[EXERCISE AIM] Return the lines below exactly, starting with the line that contains "Jump to black dot marker on progress bar" and stopping after the last line.

Dataset items:
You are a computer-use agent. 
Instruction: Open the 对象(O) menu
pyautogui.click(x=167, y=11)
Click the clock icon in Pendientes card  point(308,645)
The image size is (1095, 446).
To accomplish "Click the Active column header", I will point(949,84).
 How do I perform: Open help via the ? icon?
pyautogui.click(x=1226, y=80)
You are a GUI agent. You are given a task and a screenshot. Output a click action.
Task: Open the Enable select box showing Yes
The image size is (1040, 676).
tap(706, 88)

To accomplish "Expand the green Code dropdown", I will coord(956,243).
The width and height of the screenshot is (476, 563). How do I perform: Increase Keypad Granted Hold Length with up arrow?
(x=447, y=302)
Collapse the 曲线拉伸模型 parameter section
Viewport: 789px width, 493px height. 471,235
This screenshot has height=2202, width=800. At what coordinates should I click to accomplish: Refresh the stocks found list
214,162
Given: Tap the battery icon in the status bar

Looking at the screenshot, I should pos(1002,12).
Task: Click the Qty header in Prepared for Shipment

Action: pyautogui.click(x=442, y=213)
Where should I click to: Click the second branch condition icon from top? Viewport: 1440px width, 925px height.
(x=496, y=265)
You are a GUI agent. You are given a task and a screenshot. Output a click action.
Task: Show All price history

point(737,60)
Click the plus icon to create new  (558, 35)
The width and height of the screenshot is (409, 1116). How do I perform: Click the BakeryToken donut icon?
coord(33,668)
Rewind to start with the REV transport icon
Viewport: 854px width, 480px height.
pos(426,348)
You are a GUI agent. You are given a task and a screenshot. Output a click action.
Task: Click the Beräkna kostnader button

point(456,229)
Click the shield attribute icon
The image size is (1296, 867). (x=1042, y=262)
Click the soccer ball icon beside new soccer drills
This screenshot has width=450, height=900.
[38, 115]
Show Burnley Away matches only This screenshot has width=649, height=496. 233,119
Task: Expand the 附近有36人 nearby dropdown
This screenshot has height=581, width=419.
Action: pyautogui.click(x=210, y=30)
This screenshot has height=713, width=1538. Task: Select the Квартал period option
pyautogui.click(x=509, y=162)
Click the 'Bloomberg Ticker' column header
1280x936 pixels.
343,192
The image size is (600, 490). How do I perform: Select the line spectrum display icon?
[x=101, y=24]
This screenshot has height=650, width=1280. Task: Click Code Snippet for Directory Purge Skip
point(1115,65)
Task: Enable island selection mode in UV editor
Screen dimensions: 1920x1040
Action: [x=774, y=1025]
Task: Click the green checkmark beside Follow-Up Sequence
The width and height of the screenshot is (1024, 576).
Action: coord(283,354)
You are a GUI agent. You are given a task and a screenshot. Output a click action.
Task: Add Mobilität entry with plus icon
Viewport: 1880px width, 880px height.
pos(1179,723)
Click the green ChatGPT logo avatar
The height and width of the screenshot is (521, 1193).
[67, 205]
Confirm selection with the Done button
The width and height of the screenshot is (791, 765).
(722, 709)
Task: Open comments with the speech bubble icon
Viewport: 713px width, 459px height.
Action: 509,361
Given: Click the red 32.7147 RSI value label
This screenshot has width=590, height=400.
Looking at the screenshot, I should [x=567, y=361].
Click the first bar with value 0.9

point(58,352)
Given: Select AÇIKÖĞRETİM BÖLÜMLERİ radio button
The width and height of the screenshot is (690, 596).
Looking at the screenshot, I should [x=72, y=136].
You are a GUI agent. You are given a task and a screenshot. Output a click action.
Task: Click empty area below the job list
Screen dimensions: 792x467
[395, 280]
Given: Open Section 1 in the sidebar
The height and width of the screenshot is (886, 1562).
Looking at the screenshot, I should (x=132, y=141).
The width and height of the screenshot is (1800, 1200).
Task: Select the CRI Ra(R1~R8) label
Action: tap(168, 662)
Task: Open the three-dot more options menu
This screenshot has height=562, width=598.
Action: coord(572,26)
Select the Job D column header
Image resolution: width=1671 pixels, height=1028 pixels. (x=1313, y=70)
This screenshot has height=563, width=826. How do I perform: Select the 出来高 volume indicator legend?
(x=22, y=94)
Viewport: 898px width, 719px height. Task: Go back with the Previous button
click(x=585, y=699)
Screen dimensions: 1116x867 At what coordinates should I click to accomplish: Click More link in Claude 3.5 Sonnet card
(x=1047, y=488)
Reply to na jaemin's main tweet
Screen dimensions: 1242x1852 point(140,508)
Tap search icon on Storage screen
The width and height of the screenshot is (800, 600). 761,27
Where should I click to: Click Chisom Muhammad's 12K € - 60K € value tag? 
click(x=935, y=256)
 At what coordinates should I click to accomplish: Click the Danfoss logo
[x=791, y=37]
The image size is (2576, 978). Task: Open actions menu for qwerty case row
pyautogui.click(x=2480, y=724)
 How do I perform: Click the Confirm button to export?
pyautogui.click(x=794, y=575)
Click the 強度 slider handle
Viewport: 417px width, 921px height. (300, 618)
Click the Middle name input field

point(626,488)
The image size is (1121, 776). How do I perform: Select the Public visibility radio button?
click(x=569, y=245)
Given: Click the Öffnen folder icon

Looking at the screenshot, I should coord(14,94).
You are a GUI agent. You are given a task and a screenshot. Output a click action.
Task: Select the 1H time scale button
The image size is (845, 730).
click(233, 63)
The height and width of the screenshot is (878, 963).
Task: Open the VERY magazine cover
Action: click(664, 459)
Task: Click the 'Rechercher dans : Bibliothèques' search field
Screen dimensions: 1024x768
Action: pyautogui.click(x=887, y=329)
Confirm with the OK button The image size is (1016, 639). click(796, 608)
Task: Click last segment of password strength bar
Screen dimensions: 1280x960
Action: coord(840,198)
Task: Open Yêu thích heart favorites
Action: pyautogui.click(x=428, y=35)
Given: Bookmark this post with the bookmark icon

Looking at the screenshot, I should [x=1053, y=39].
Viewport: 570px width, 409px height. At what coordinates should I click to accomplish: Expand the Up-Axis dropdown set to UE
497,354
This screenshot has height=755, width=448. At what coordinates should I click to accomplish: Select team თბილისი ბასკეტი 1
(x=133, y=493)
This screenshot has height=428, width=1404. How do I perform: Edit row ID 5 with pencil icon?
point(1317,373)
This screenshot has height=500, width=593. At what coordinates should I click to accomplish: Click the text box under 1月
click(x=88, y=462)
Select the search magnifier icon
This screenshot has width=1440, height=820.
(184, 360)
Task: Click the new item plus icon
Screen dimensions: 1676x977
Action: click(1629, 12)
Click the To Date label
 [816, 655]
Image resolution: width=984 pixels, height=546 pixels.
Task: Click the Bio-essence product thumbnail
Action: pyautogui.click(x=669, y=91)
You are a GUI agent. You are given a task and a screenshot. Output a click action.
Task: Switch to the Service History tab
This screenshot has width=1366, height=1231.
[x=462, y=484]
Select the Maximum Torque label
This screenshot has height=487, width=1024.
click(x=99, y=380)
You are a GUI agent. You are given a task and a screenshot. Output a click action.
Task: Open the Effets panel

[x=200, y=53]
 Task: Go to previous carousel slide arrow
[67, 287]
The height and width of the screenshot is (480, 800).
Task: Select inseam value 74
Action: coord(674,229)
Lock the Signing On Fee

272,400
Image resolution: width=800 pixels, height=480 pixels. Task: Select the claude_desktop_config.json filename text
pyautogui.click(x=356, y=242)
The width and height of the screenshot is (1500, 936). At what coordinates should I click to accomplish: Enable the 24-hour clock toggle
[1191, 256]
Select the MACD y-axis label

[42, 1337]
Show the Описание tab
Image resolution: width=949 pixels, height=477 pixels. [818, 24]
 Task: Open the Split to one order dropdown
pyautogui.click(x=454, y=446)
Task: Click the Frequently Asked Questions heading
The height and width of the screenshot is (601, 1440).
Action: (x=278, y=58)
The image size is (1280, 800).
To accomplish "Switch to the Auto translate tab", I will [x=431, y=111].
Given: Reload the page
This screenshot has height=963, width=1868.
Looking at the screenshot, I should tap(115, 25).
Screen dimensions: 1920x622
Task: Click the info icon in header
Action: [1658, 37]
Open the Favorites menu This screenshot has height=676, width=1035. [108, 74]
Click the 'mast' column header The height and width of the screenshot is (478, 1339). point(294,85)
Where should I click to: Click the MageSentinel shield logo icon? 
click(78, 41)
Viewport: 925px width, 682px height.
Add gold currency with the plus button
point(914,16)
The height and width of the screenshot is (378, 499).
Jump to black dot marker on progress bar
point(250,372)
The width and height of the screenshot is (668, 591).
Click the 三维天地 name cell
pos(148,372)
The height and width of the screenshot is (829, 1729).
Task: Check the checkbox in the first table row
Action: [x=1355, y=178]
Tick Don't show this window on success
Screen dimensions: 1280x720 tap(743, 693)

[SOLUTION TO THE PROBLEM]
Jump to black dot marker on progress bar
point(250,372)
The width and height of the screenshot is (668, 591).
Click the 三维天地 name cell
pos(148,372)
The height and width of the screenshot is (829, 1729).
Task: Check the checkbox in the first table row
Action: [x=1355, y=178]
Tick Don't show this window on success
Screen dimensions: 1280x720 tap(743, 693)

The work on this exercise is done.